- _TO DO_: Given the listing below, write out exactly the lines starting with the line that has "This screenshot has height=2140, width=772." and going on through the line that has "Given: Click the camera screenshot icon", both kept.

- _RECORD EXTRACTS_:
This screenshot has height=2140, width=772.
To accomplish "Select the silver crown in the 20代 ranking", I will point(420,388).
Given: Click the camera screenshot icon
* * *
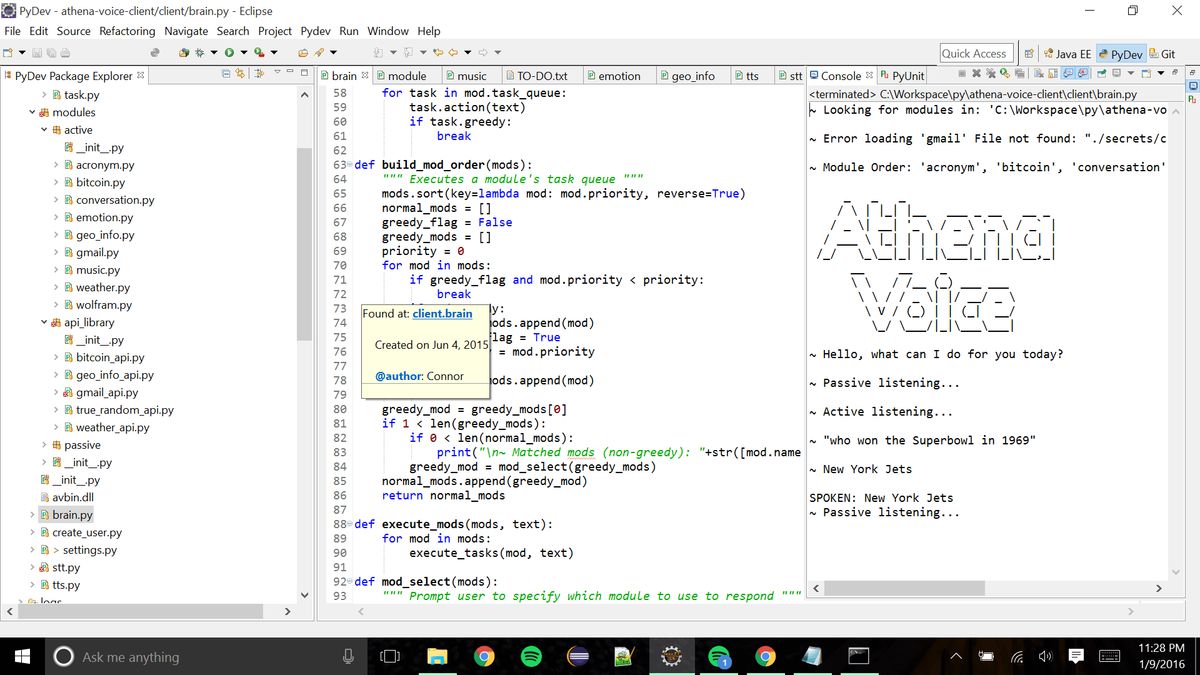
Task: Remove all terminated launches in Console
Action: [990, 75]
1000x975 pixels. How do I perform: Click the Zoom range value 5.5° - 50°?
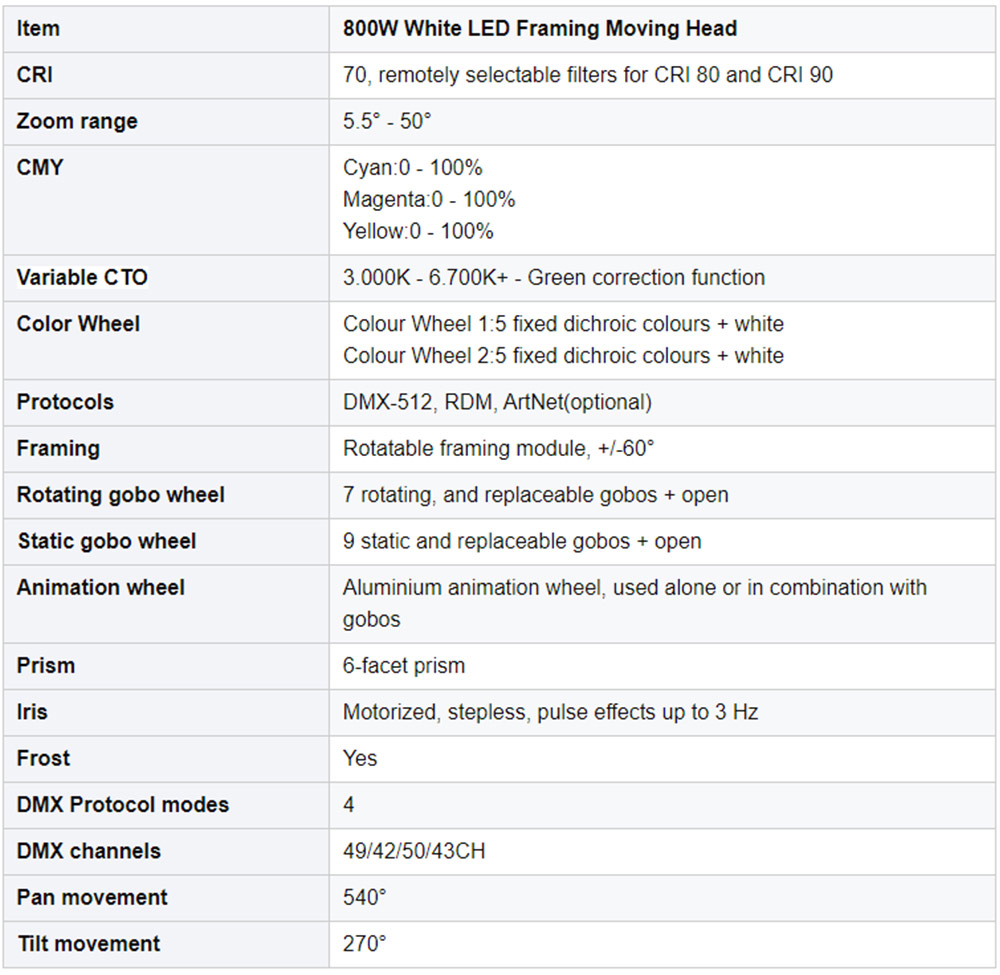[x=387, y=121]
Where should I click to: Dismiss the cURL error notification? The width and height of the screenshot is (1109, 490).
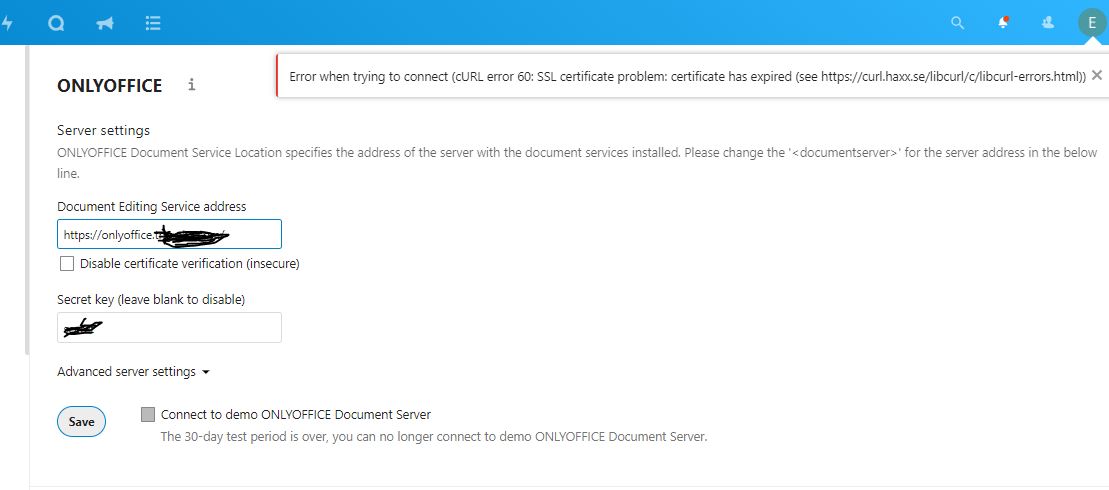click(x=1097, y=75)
...
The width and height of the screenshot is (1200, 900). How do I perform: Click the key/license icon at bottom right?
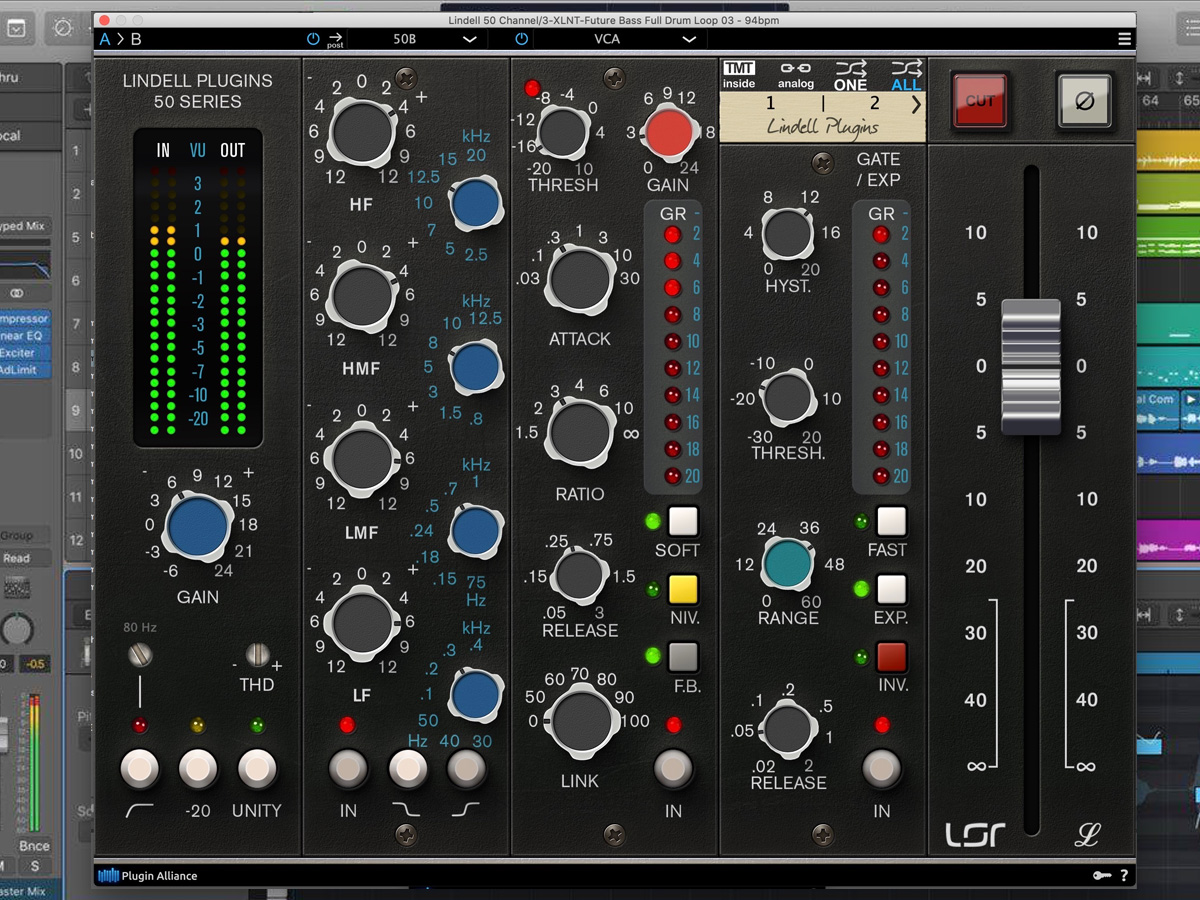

- _RESULT_:
This screenshot has height=2140, width=772.
To accomplish "Select the silver crown in the 20代 ranking", I will point(420,388).
Given: Click the camera screenshot icon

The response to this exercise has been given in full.